After all of these tours, I'm an expert in cava making.  And for those of you who are wondering, cava is really just champagne, but since it is not made in the Champagne region of France it has to have a different name. Cava = cave in Spanish.
Hey, I know her! She knows so much about cava.
The best part.
 At Gramona, they opened bottle after bottle for us.  Since you cannot buy this anywhere outside of a few places near Barcelona, I purchased one for myself of a dessert cava and a mini for my hosts.

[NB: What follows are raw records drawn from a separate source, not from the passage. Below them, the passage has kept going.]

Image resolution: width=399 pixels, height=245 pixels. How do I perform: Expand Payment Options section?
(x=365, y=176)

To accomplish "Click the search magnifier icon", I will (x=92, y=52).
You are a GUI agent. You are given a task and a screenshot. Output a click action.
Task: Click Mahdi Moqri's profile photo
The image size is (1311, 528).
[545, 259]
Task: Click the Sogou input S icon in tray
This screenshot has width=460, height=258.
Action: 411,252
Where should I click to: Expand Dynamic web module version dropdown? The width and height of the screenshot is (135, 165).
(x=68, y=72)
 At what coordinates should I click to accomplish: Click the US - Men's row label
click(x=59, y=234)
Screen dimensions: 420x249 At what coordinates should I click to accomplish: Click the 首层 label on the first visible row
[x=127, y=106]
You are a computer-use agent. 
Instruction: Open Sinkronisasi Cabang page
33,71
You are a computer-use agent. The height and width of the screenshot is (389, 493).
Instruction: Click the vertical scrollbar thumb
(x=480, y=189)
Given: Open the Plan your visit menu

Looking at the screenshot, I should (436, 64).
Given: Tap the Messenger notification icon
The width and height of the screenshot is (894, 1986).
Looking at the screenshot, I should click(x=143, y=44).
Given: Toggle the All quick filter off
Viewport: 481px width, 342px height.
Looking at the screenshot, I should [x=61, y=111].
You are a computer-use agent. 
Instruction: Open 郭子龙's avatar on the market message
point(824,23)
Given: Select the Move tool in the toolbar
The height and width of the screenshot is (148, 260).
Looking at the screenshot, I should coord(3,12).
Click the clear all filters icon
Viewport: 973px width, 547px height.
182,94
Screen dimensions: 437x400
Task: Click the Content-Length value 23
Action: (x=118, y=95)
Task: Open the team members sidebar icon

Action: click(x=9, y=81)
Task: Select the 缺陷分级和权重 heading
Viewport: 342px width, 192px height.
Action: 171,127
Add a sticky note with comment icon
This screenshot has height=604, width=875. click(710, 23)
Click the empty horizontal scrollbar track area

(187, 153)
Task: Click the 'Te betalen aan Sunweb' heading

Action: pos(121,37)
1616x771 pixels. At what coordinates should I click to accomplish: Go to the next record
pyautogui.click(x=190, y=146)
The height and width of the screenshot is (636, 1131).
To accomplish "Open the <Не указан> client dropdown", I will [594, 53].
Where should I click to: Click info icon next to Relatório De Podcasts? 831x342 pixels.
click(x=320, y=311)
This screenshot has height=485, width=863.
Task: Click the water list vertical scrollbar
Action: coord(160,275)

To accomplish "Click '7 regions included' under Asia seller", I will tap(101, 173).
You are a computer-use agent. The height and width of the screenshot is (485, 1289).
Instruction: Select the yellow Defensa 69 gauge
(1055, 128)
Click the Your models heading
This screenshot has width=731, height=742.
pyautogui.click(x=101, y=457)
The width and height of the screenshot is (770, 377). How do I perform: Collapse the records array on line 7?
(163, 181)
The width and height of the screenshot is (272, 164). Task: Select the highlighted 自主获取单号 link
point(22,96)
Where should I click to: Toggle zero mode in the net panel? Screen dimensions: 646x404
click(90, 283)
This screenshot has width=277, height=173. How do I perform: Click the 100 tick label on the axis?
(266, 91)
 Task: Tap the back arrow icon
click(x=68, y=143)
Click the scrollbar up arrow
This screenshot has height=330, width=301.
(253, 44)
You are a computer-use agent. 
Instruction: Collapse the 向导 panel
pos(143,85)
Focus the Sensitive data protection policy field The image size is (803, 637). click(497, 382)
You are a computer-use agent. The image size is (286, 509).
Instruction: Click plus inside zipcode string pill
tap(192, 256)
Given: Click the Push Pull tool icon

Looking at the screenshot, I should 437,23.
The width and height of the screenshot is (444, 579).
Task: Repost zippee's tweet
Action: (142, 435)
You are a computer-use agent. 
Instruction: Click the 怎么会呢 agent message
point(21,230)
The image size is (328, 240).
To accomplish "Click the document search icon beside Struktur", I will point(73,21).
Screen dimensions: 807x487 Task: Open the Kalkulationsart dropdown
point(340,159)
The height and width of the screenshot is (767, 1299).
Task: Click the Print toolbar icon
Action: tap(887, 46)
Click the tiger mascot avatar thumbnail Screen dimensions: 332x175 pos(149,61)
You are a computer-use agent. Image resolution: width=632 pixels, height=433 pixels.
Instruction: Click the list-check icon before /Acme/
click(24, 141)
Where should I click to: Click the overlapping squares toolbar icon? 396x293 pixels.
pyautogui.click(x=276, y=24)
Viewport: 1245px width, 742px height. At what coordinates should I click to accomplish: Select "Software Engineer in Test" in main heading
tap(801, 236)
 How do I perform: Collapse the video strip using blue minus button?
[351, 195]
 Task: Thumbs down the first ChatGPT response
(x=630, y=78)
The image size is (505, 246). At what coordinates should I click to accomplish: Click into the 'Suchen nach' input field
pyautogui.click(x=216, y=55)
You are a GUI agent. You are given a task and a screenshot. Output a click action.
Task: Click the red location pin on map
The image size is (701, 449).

After another menú del día of salad, salmon, roasted red peppers, coconut ice cream, and yes, more wine we were on to the last stop, Parés Balta.  This winery is 100% certified organic and again family run. The two sons are the business men and their wives are the winemakers. At this stop we actually went out into the vineyards to see the grapes. You can buy some of these wines in Whole Foods and I high recommend them!

The most homey tasting room, by far.
The goods - cava (x2), red wine, white wine (x2), the best olive oil I've ever tasted.
Afterwards, I went to Xampenyet for tapas and more bubbly drinks. Hence, the food coma. I completely adore this place and that old man.  It was crazy busy, but since I stood at the bar like a good Spanny, I was able to have conversations with the employees. Definitely the best part. 

To conclude this incredibly long post, I'm usually not a fan of pre-planned tours, but for something like a wine tour, it was awesome.  I highly highly recommend touring the wine country in Spain!